=== Begin Enclosure ===

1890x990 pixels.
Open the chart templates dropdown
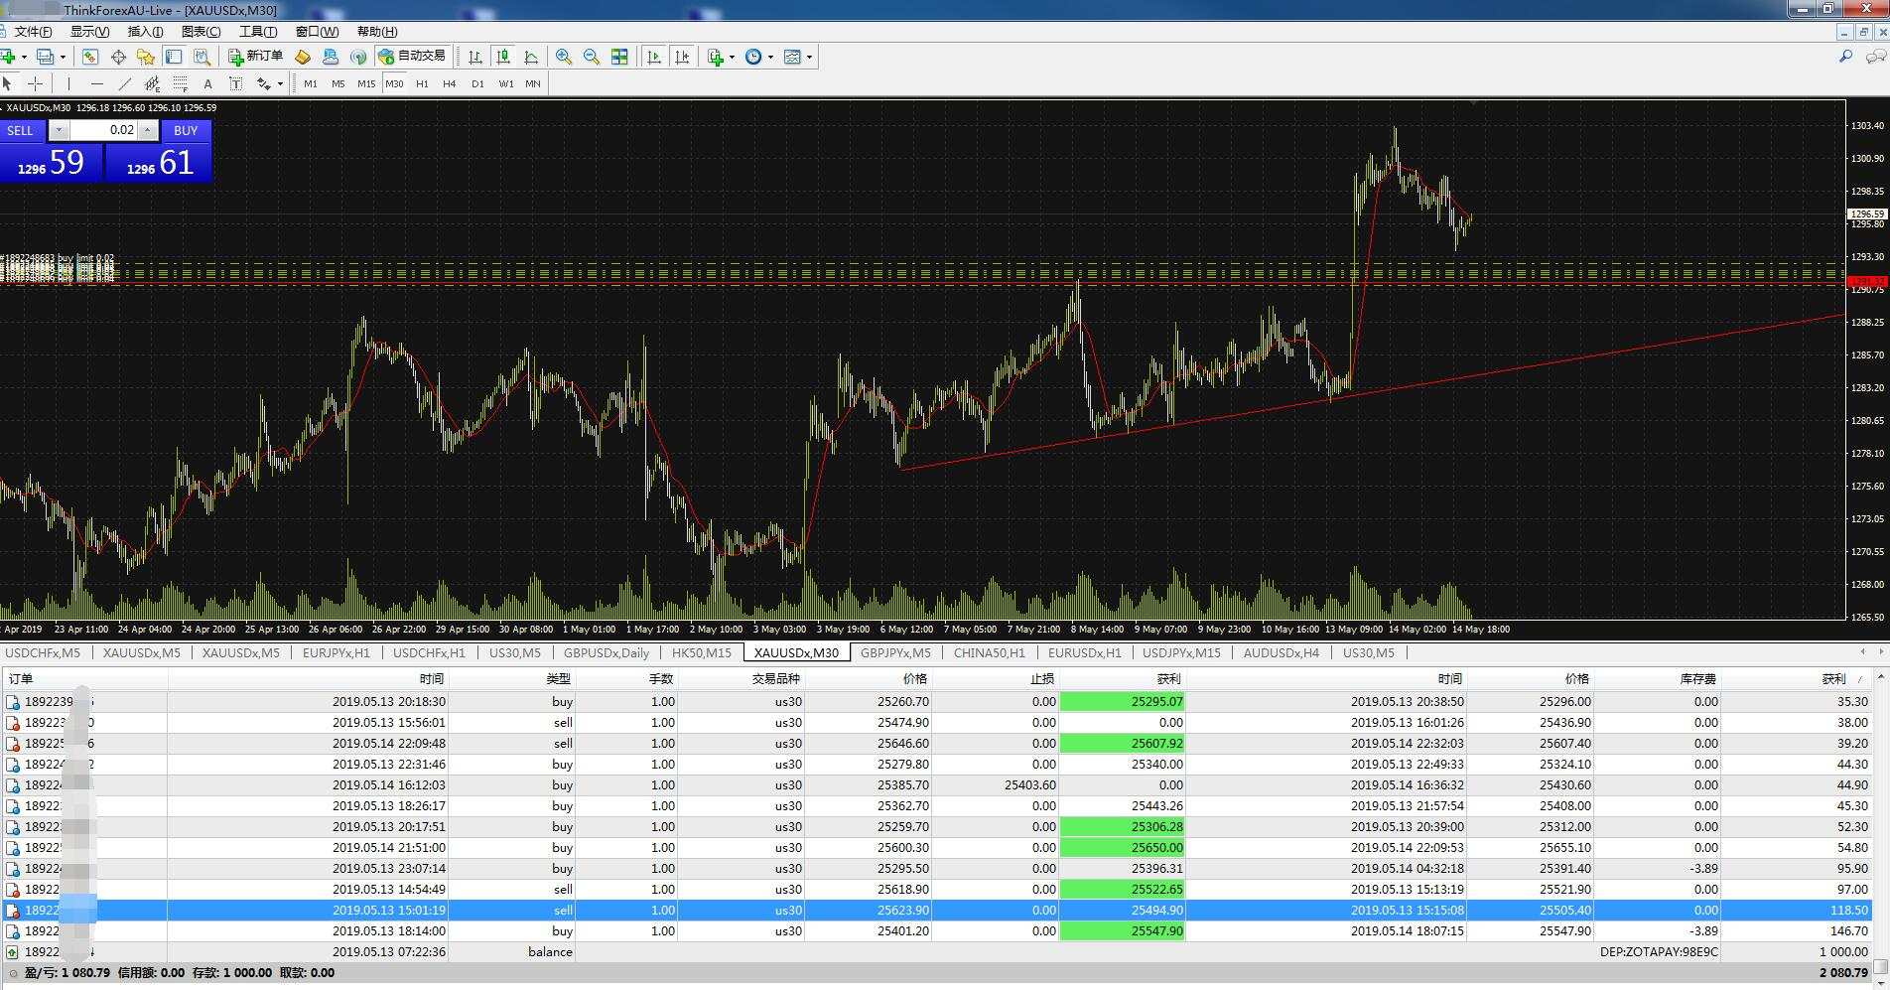pos(809,57)
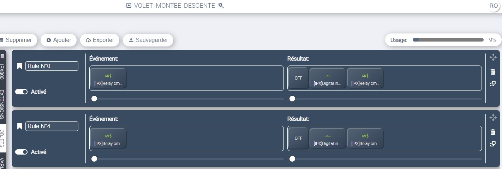Screen dimensions: 502x169
Task: Select the Digital input block in Rule N°0 result
Action: pyautogui.click(x=328, y=78)
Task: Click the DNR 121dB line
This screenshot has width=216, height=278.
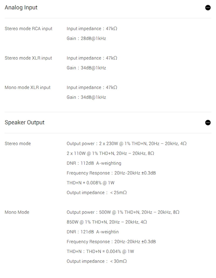Action: coord(93,232)
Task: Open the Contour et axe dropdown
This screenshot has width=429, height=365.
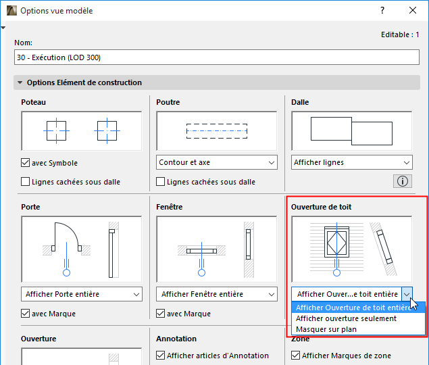Action: tap(217, 163)
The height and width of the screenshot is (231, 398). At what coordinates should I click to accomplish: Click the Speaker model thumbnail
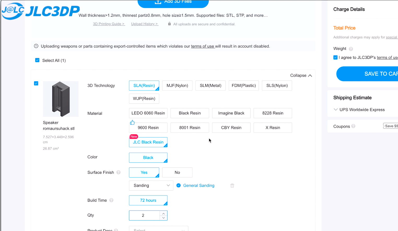61,99
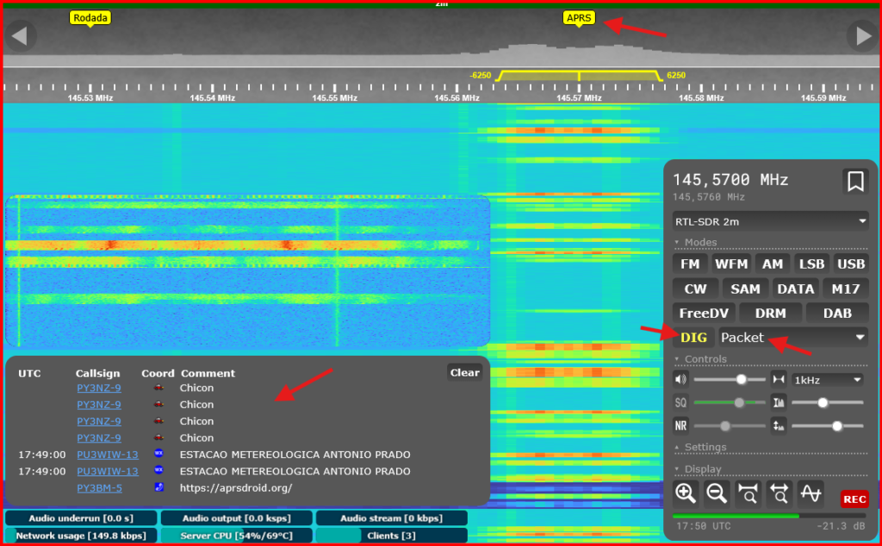Image resolution: width=882 pixels, height=546 pixels.
Task: Click the speaker mute icon
Action: coord(681,380)
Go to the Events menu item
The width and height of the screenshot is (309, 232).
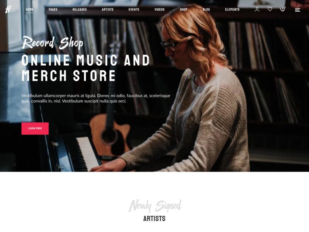pyautogui.click(x=134, y=10)
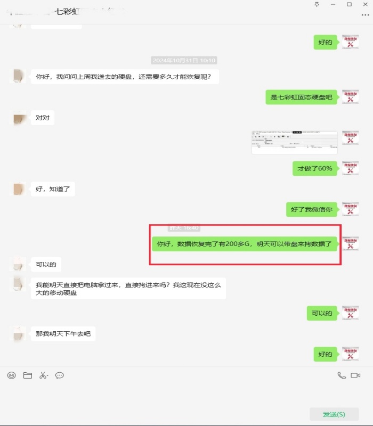Maximize the chat window

click(349, 4)
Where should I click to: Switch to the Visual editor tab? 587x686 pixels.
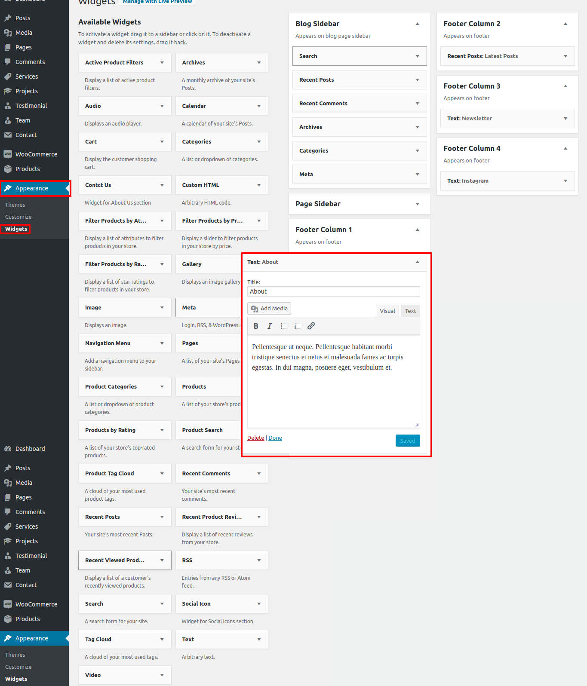coord(387,311)
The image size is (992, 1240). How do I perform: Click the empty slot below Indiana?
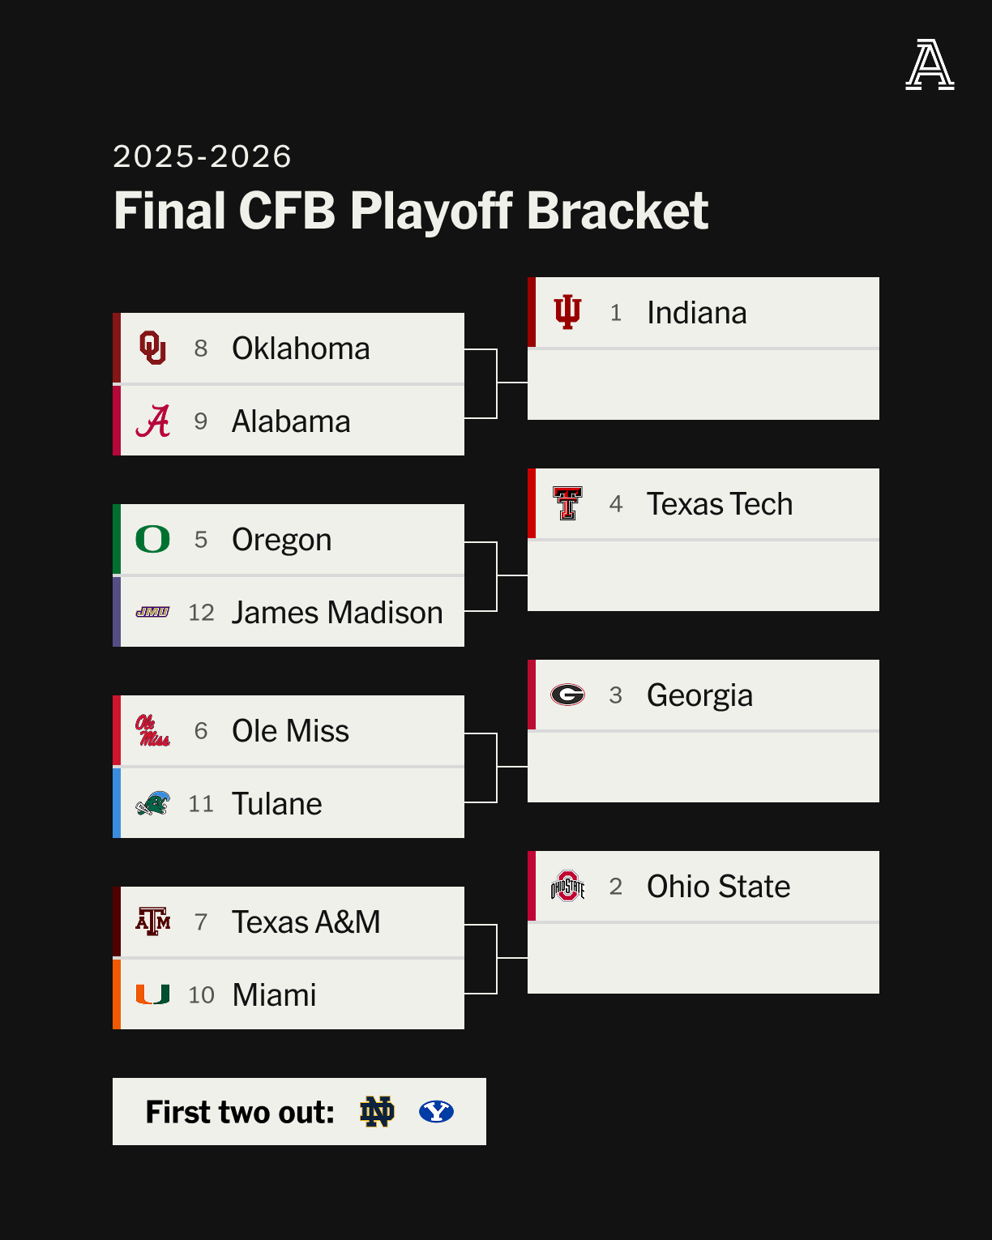(x=703, y=385)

=== End Enclosure ===

EXERCISE OBJECTIVE:
All records should be output exactly, with the pictures left out.

FINAL ANSWER:
1890x990 pixels.
Open the chart templates dropdown
pos(809,57)
Screen dimensions: 502x169
Task: Select the Digital input block in Rule N°0 result
Action: pyautogui.click(x=328, y=78)
Task: Click the DNR 121dB line
This screenshot has width=216, height=278.
Action: coord(93,232)
Task: Open the Contour et axe dropdown
This screenshot has width=429, height=365.
Action: tap(217, 163)
The height and width of the screenshot is (231, 398). At what coordinates should I click to accomplish: Click the Speaker model thumbnail
61,99
Image resolution: width=882 pixels, height=546 pixels.
Task: Click the speaker mute icon
Action: coord(681,380)
Go to the Events menu item
The width and height of the screenshot is (309, 232).
pyautogui.click(x=134, y=10)
Maximize the chat window

click(349, 4)
Where should I click to: Switch to the Visual editor tab? 587x686 pixels.
coord(387,311)
The image size is (992, 1240). How do I perform: Click the empty slot below Indiana?
(x=703, y=385)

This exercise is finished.